Netflix is a product-service system for DVDs. By signing up for the service, you are able to rent movies you want to see, without having to own them. So far, so good, and much like a traditional video store. However, Netflix goes one better on sustainability terms, by letting users order movies online and delivering the DVDs via the regular postal mail. Now I'm sure they made the decision to do this based entirely on cost savings, but as it turns out, there are real sustainability savings involved as well: by not having a store to which I drive to get the videos, the planet is spared the impacts of a retail outlet, as well as all those trips back and forth, each of which uses (though I haven't run the numbers, I'm sure this is true) far more fuel and generates far more pollution than do the daily rounds of the local mail carrier (who is, after all, making the trip anyway).
Of course, even better would be eliminating the DVD altogether. As one study showed, "Downloading 56 minutes of music is more than two and a half times less resource intensive than going to a shop to buy a CD, even if the music is burnt on to a CD-R." Now, if you eliminate the step of burning it onto a DVD, downloading a movie would have a clear environmental advantage over even having it be mailed.

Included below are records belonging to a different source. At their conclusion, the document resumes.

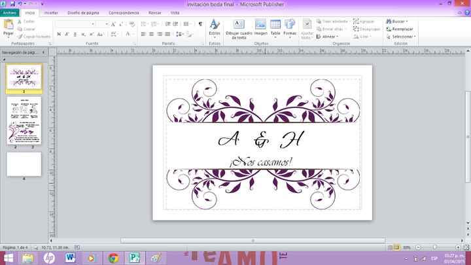471x265 pixels.
Task: Open the Diseño de página tab
Action: click(82, 12)
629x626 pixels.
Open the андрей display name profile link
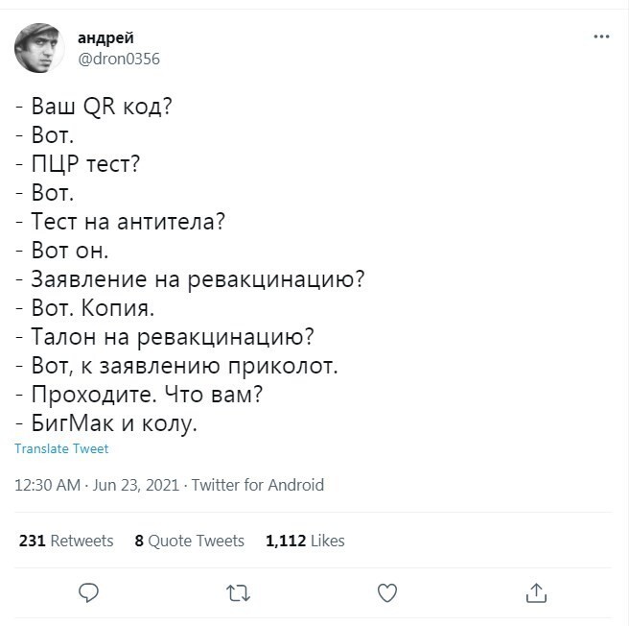coord(105,37)
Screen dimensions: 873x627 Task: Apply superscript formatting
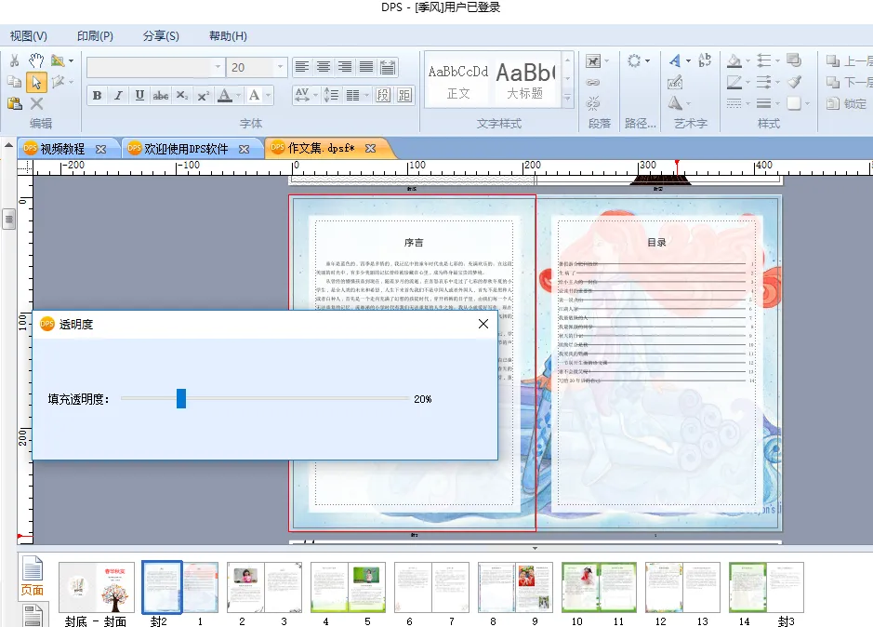point(203,95)
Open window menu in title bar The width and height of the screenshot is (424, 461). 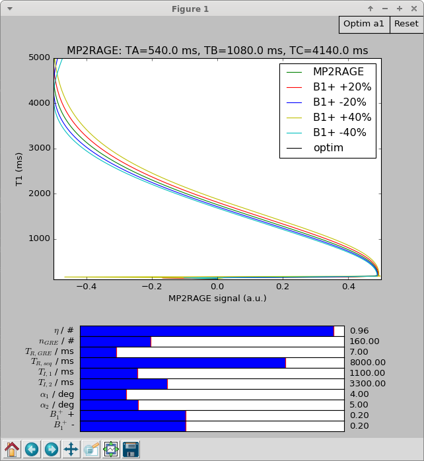(x=7, y=9)
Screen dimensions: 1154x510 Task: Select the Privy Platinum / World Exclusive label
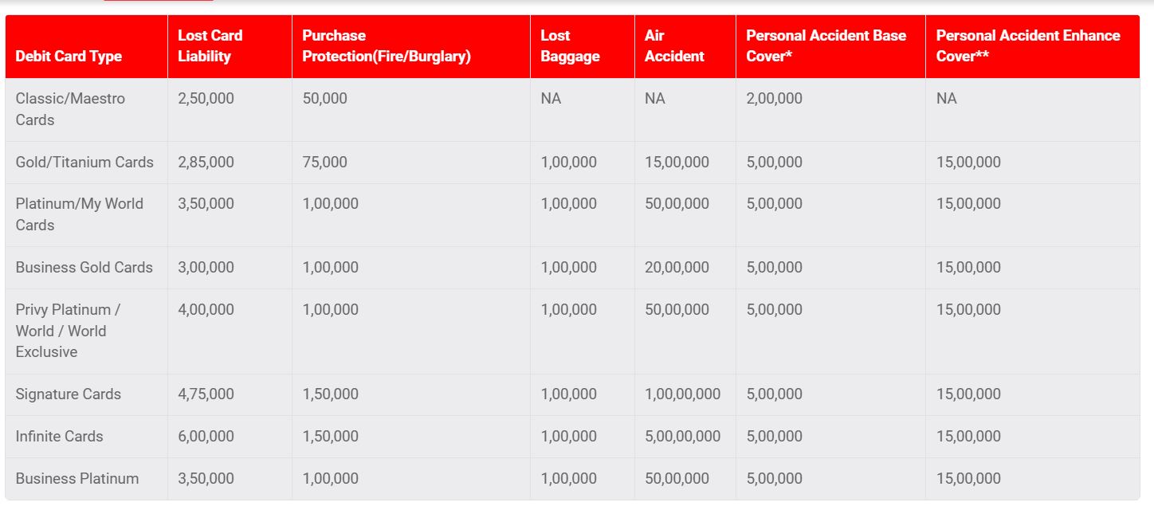[68, 331]
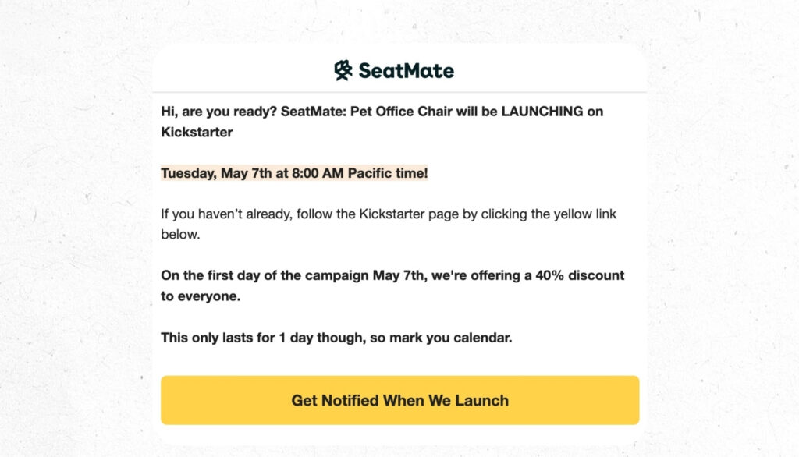
Task: Click "8:00 AM" in the highlighted line
Action: click(x=318, y=173)
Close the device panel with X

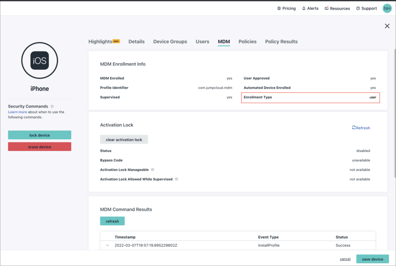point(387,26)
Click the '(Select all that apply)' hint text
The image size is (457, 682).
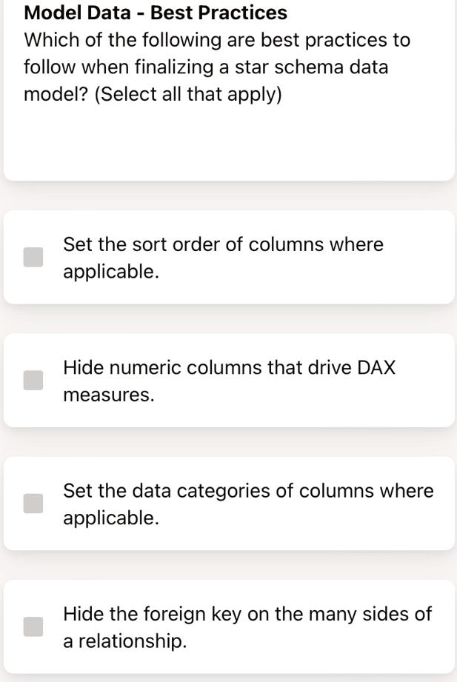[x=188, y=94]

The biggest remaining problem would be the currently deeply unsustainable nature of consumer electronics, which leach vampire energy , operate inefficiently and leave behind them a toxic stream of waste. But we're already making great strides towards producing a green computer, and there's every reason to believe that with committed effort, we can create cradle-to-cradle, extremely efficient electronics.
If those electronics were then powered by clean energy, we'd be a long way towards getting the experience we want (being able to crash on the couch with our loved ones and watch a movie) at the sort of reduced ecological footprint the planet demands.
Obviously, some services are much harder to dematerialize. It's not going to get noticeably easier to reduce the massive impacts of jet travel anytime soon, for instance, and so, for the moment, having the experience of, say, a foreign vacation still requires us to engage in planetary ruin, with at best the worst effects mitigated around the edges.
That said, it's important to remember that we don't have to achieve perfect sustainability in all the aspects of our life simultaneously and at once. While reducing our overall impact by 90% by 2050 seems insanely daunting, if we can make relatively big strides in certain areas (say housing, personal transportation, food and consumer goods) through a mix of better technologies, compact living and the substitution of services for products, we can buy ourselves the time to come up with better answers for some of the thornier questions facing us.
This doesn't require magic or alien intervention. It does require changed thinking about how we tackle the material demands created by our nearly-universal desire to live the good life.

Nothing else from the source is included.